▶ Vorgegebener Text
□ □ □ □ □ □ □

Vier Menschen sitzen in einem Raum und strecken sich ihre Zungen entgegen.
Modern. Warm up, ganz normal – ein bißchen Pick ups hier, ein bißchen Pliés da, zwischendrin ein paar Tilts, Drehungen, Contractions und andere Verrenkungen. Nach dem Warm up kamen die Cross- the-Floors. Meine „Tanz-Fachsprache“ lässt zu wünschen übrig, trotzdem werde ich mich in einer Beschreibung versuchen:
Der erste Cross-the-Floor war für alle gleich: Ein Schritt mit rechts nach vorne, sodass man mit dem Rücken zum Publikum steht. Der rechte Arm fährt sich dabei in Fahrtrichtung aus und versucht irgendetwas Imagineres – das sich der Musicalschüler vorstellen muss – zu erreichen. Das nennt sich dann „Reach“ habe ich gelernt. So, jetzt wird’s kompliziert. Nach dem „Reach“ überholt das linke Bein das rechte Bein in einem kleinen Hops, das rechte Bein wird nachgestellt. Das ganze passiert in einer 270° Drehung Richtung Publikum. Jetzt sollte man in einer großen vierten Position stehen und seine beiden Arme vor dem Körper ausfahren. Die Hüfte wird dabei durch die Kraft der Bauchmuskeln nach vorne gedrückt, der Bauch zieht sich also nach innen, jedoch soll der Oberkörper möglichst aufrecht bleiben. Das ganze nennt sich dann „low conctraction“. In dieser Position angekommen, geht’s dann auch gleich wieder von vorne los. Das rechte Bein kreuzt über vorne das linke, sodass man wieder in die Ausgangsposition, mit Rücken zum Publikum und „Reach“ landet.

□ □ □ □ □ □ □

[Daten zu Elementen und Textpositionen]
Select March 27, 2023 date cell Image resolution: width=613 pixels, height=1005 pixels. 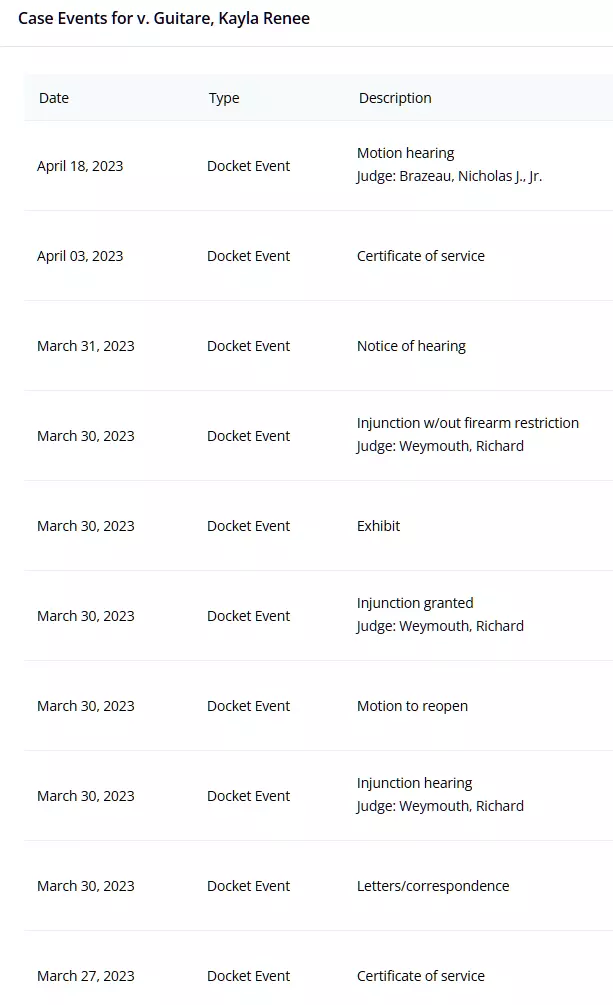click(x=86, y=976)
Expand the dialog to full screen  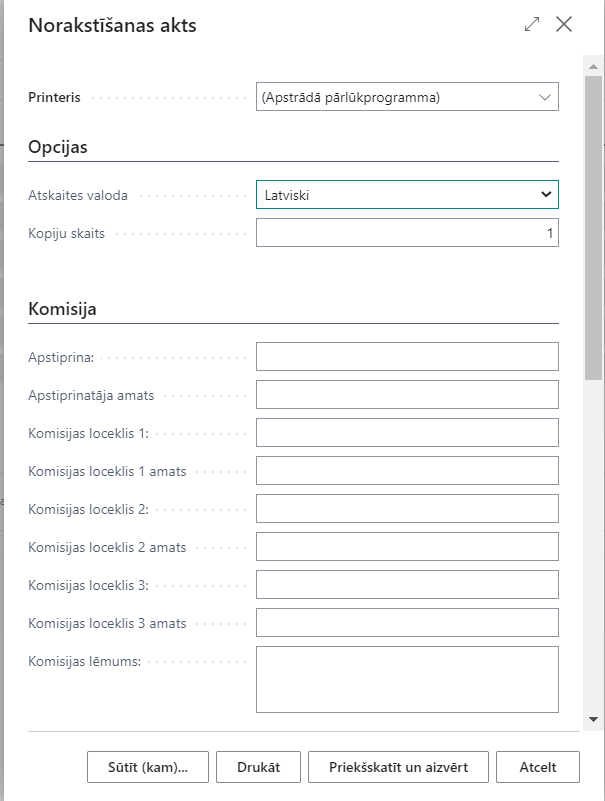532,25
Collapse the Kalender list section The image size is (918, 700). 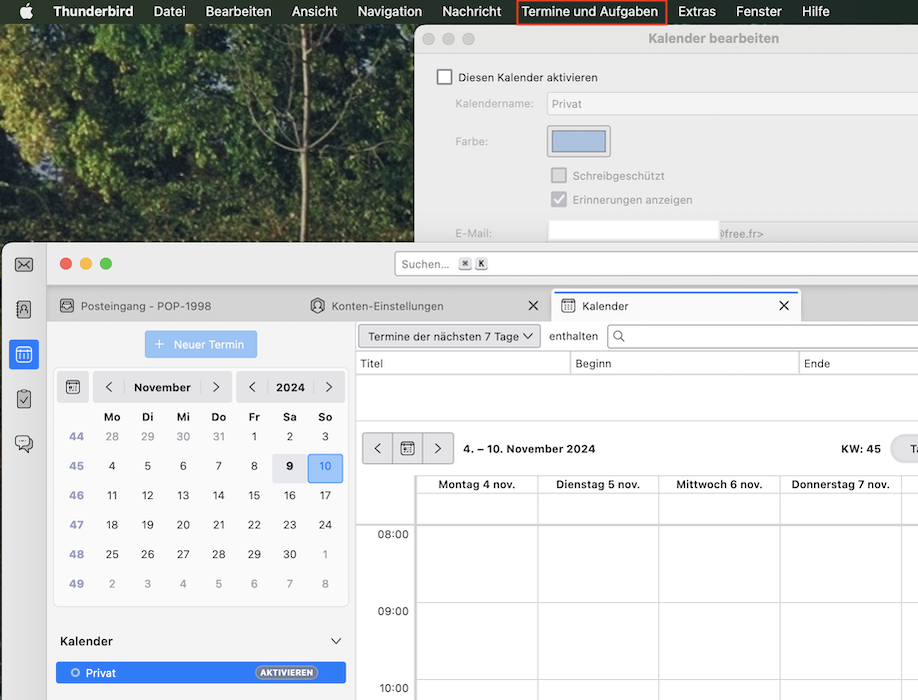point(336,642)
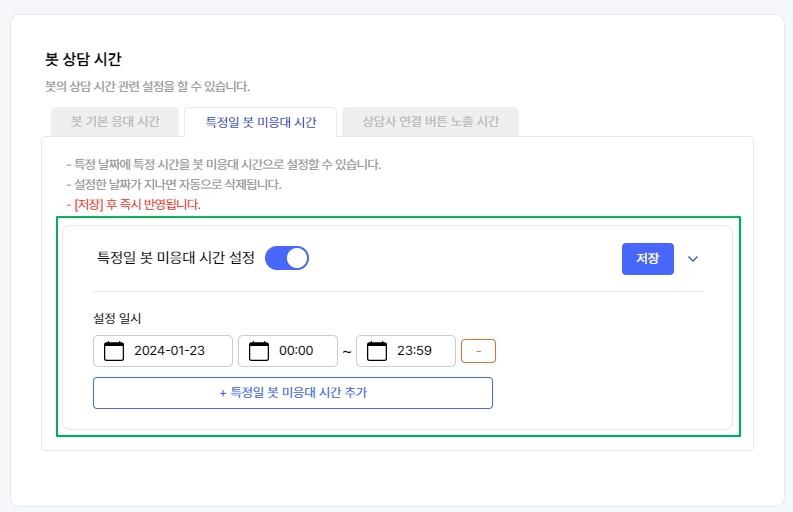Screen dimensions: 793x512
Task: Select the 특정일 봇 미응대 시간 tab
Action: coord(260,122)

□ □ □ □ □ □ □

▶ Aufgabenstellung
Kannst du den Text über die Modern-Stunde vollständig und Wort für Wort wiedergeben? Die Auflistung spielt hierfür keine Rolle.

▶ Lösung
Vier Menschen sitzen in einem Raum und strecken sich ihre Zungen entgegen.
Modern. Warm up, ganz normal – ein bißchen Pick ups hier, ein bißchen Pliés da, zwischendrin ein paar Tilts, Drehungen, Contractions und andere Verrenkungen. Nach dem Warm up kamen die Cross- the-Floors. Meine „Tanz-Fachsprache“ lässt zu wünschen übrig, trotzdem werde ich mich in einer Beschreibung versuchen:
Der erste Cross-the-Floor war für alle gleich: Ein Schritt mit rechts nach vorne, sodass man mit dem Rücken zum Publikum steht. Der rechte Arm fährt sich dabei in Fahrtrichtung aus und versucht irgendetwas Imagineres – das sich der Musicalschüler vorstellen muss – zu erreichen. Das nennt sich dann „Reach“ habe ich gelernt. So, jetzt wird’s kompliziert. Nach dem „Reach“ überholt das linke Bein das rechte Bein in einem kleinen Hops, das rechte Bein wird nachgestellt. Das ganze passiert in einer 270° Drehung Richtung Publikum. Jetzt sollte man in einer großen vierten Position stehen und seine beiden Arme vor dem Körper ausfahren. Die Hüfte wird dabei durch die Kraft der Bauchmuskeln nach vorne gedrückt, der Bauch zieht sich also nach innen, jedoch soll der Oberkörper möglichst aufrecht bleiben. Das ganze nennt sich dann „low conctraction“. In dieser Position angekommen, geht’s dann auch gleich wieder von vorne los. Das rechte Bein kreuzt über vorne das linke, sodass man wieder in die Ausgangsposition, mit Rücken zum Publikum und „Reach“ landet.